Problem to solve: Please copy each line below that contains the string "ajuta".
====== Entries supplied
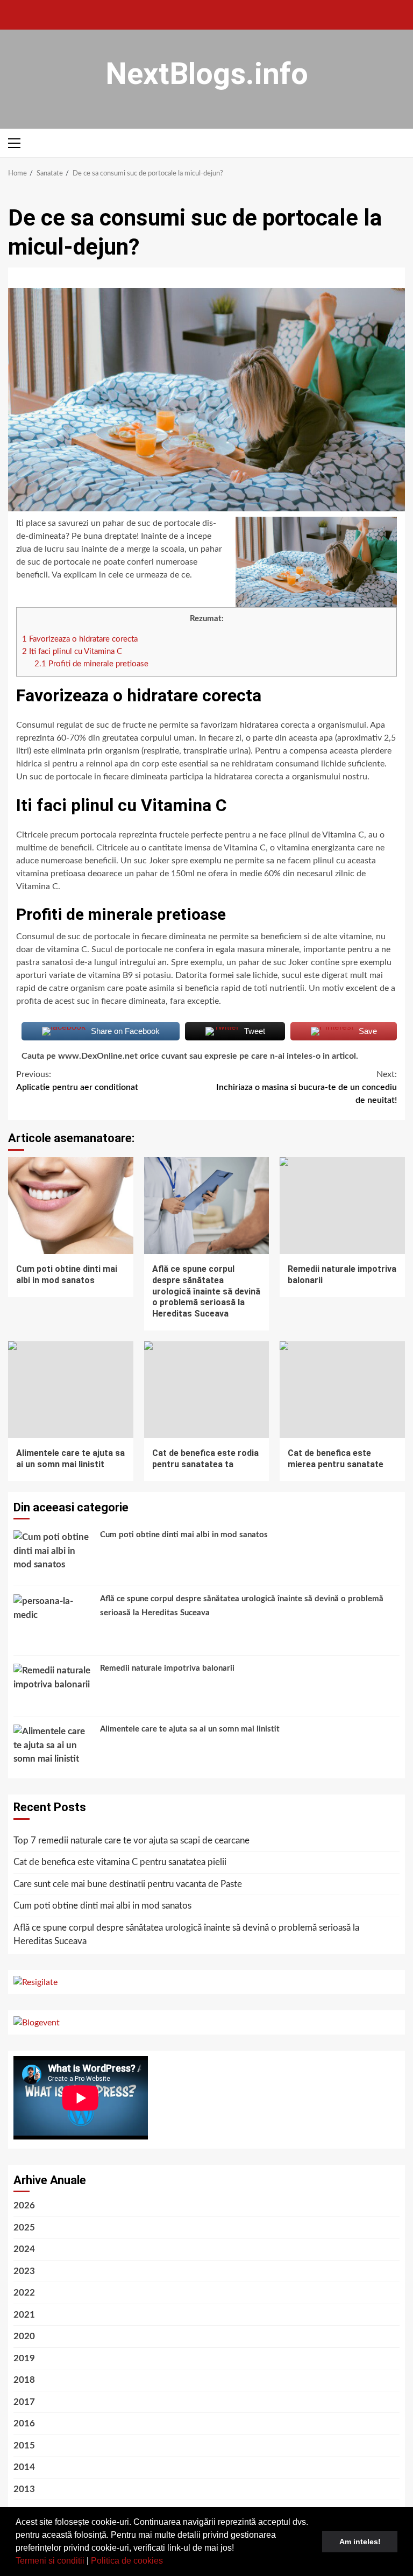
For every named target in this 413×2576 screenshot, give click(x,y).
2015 (24, 2445)
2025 (24, 2227)
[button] (166, 2562)
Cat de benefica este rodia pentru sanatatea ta (206, 1389)
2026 (24, 2205)
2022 (24, 2292)
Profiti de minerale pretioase (91, 664)
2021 (24, 2314)
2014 (24, 2467)
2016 (24, 2423)
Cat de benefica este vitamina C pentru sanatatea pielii (119, 1862)
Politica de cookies (127, 2560)
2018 (24, 2379)
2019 (24, 2358)
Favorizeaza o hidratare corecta (80, 639)
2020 (24, 2336)
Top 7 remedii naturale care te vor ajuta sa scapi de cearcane (131, 1840)
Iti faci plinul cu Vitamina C (72, 651)
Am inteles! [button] (360, 2541)
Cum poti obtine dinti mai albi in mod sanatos (70, 1205)
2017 (24, 2401)
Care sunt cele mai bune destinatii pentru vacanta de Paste (127, 1884)
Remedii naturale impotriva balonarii (342, 1205)
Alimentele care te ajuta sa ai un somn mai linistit (70, 1389)
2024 (24, 2249)
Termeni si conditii (50, 2560)
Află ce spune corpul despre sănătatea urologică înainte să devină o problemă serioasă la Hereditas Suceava (206, 1205)
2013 (24, 2489)
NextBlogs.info (206, 74)
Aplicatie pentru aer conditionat (77, 1081)
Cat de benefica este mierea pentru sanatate (342, 1389)
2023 (24, 2271)
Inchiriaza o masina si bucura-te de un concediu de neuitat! (306, 1087)
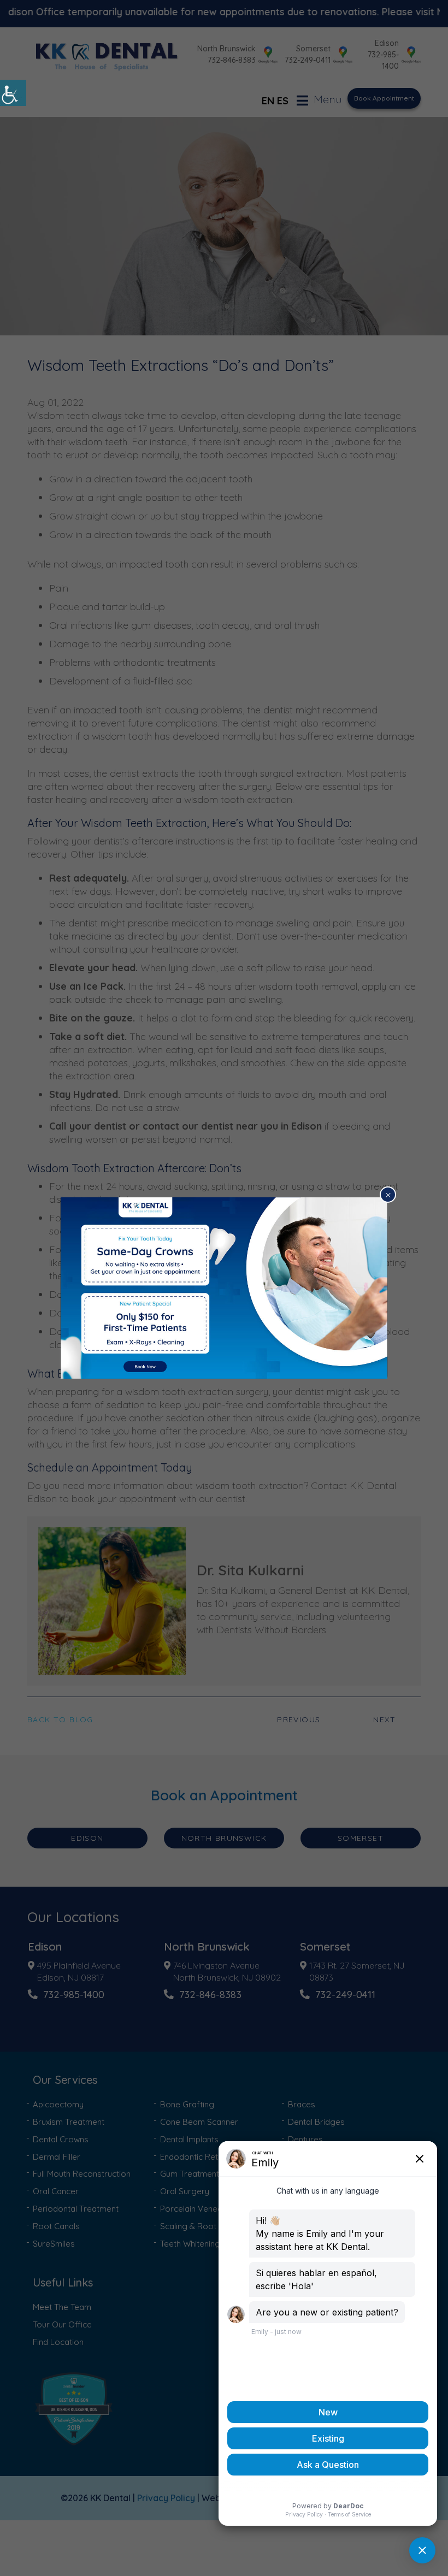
============
Output of the task:
Top 7 remedii naturale care te vor ajuta sa scapi de cearcane (131, 1840)
Alimentele care te ajuta sa ai un somn mai linistit (70, 1389)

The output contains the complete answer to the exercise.